— Article —
# A second dog?



## moblee (Dec 31, 2006)

Hello
I need some advice on introducing a second dog into our house.

We aleady have a 5 year old Labradoodle male which has been on his own since birth really, but would like to get him a pal.

Could it be painless ? *or* Could it be like starting ww3 ?.

Is there a easy way to improve the chances of success ?

Any advice / warnings.

Thanks.


----------



## greygit (Apr 15, 2007)

moblee said:


> Hello
> I need some advice on introducing a second dog into our house.
> 
> We aleady have a 5 year old Labradoodle male which has been on his own since birth really, but would like to get him a pal.
> ...


We've never had any problems when taking in rescued dogs but it's always a good idea to take your present dog with you when choosing another dog to make sure they get on, good luck.


----------



## Debbie10 (Jun 19, 2011)

Hi

We have never had any problems, over the years we have introduced many dogs, all different ages, sex and breed and never had any problems. 

We always make sure we introduce them somewhere neutral, sso they are not protective over their own territory.

Have fun!


----------



## KeithChesterfield (Mar 12, 2010)

moblee - We already have a 5 year old Labradoodle male which has been on his own since birth really, but would like to get him a pal. - has he actually indicated he wants a Pal or is it just you who thinks it's a good idea?

We've had as many as four dogs, all arriving at different times, and it can either be a joy to behold or a bl**dy nightmare.

Getting a second dog does not just double the problems but usually creates many other things you perhaps hadn't thought of.

Space when travelling in a car will need to be much bigger, introducing another dog to your first dog's meal time can create fights, walking with two dogs on leads on icy paths can cause havoc, training the second dog to be as good as the first dog can be very frustrating, picking up faeces in a plastic bag with two dogs f*nnying around you is very difficult and obviously things like Vet and food bills will increase proportionately.

We've acquired both pups and rescue dogs over many years and it really is the luck of the draw how they turn out with their development, you just don't know what they've been through before you get them, and your enjoyment of their companionship.

Everything might go smoothly and you give a home to a happy pair of dogs and everyone lives happily ever after but just be wary and weigh up the pros and cons before you decide.


----------



## erneboy (Feb 8, 2007)

It will be fine but a male will get on better, sooner with a bitch than with another male, Alan.


----------



## DTPCHEMICALS (Jul 24, 2006)

We have never had less than three dogs. Most of which have been rescue shelties or rough collies. The last few years have seen us with six dogs and then our daughters two dropped off on a daily basis as she went to work.

Dogs are pack animals and have little or no trouble with setteling in.
Dave p


----------



## chiefwigwam (Jan 23, 2013)

Agree with Alan

we have a pom since born and he is now 12,

we got a bichon Fries (is that how you spell it) and it is a bitch, although we got her spayed, i suppose thats like buying a ferrari and taking the engine out but we had no intention of breeding her.

— Exercises —
- 1) Answer these questions about the thread on getting a second dog, using one line per answer and the same letters:
(a) How old is moblee's Labradoodle?
(b) Where does Debbie10 say they always introduce a new dog?
(c) According to DTPCHEMICALS, what were most of their dogs?
- 2) Retype the passage of the thread on getting a second dog from "We've never had" to "had any problems.".

— Recorded data —
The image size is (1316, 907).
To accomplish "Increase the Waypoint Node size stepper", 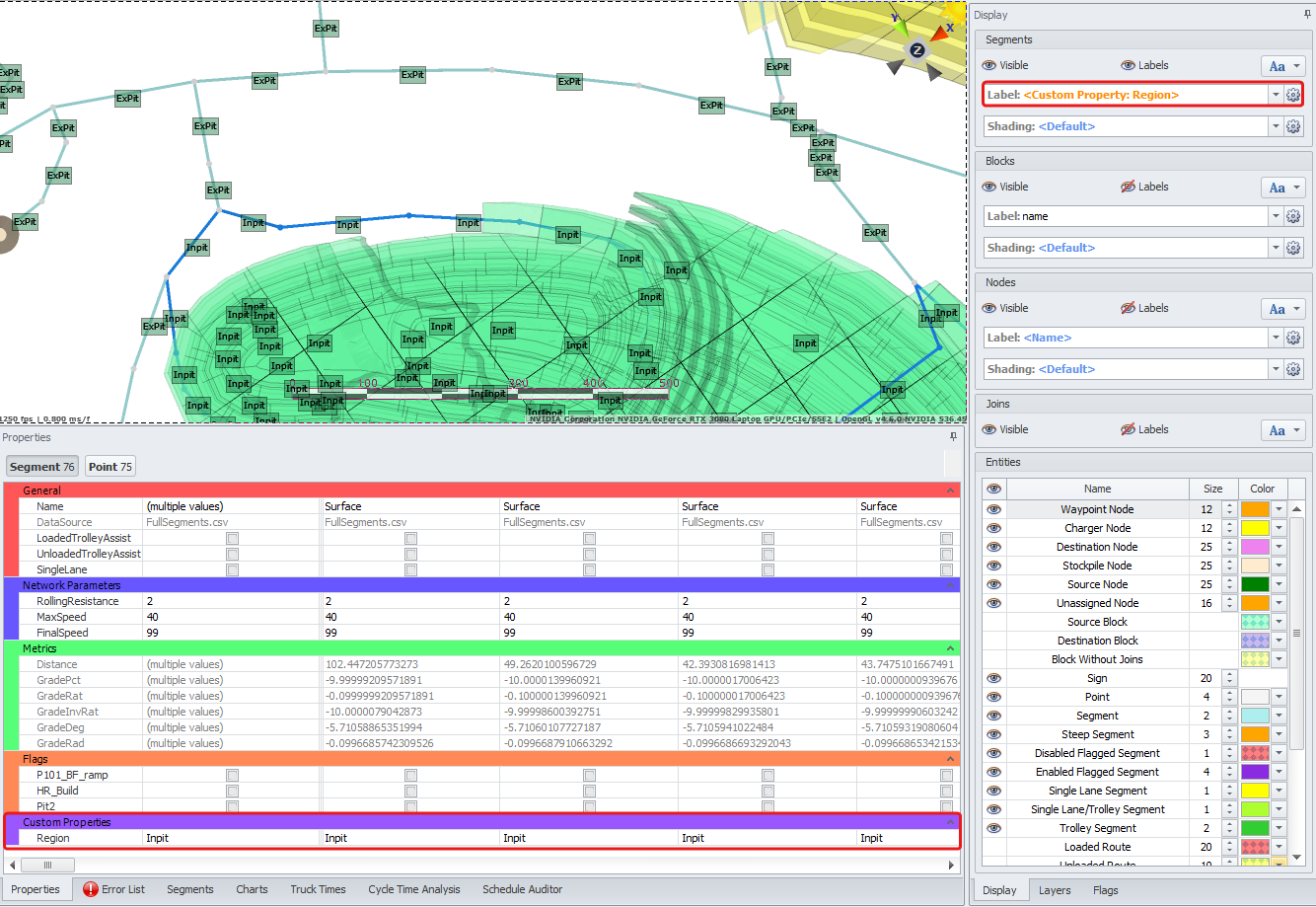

— Completed exercise —
- 1)
(a) 5 years old
(b) Somewhere neutral
(c) Rescue shelties or rough collies

- 2)
We've never had any problems when taking in rescued dogs but it's always a good idea to take your present dog with you when choosing another dog to make sure they get on, good luck.


----------



## Debbie10 (Jun 19, 2011)

Hi

We have never had any problems, over the years we have introduced many dogs, all different ages, sex and breed and never had any problems.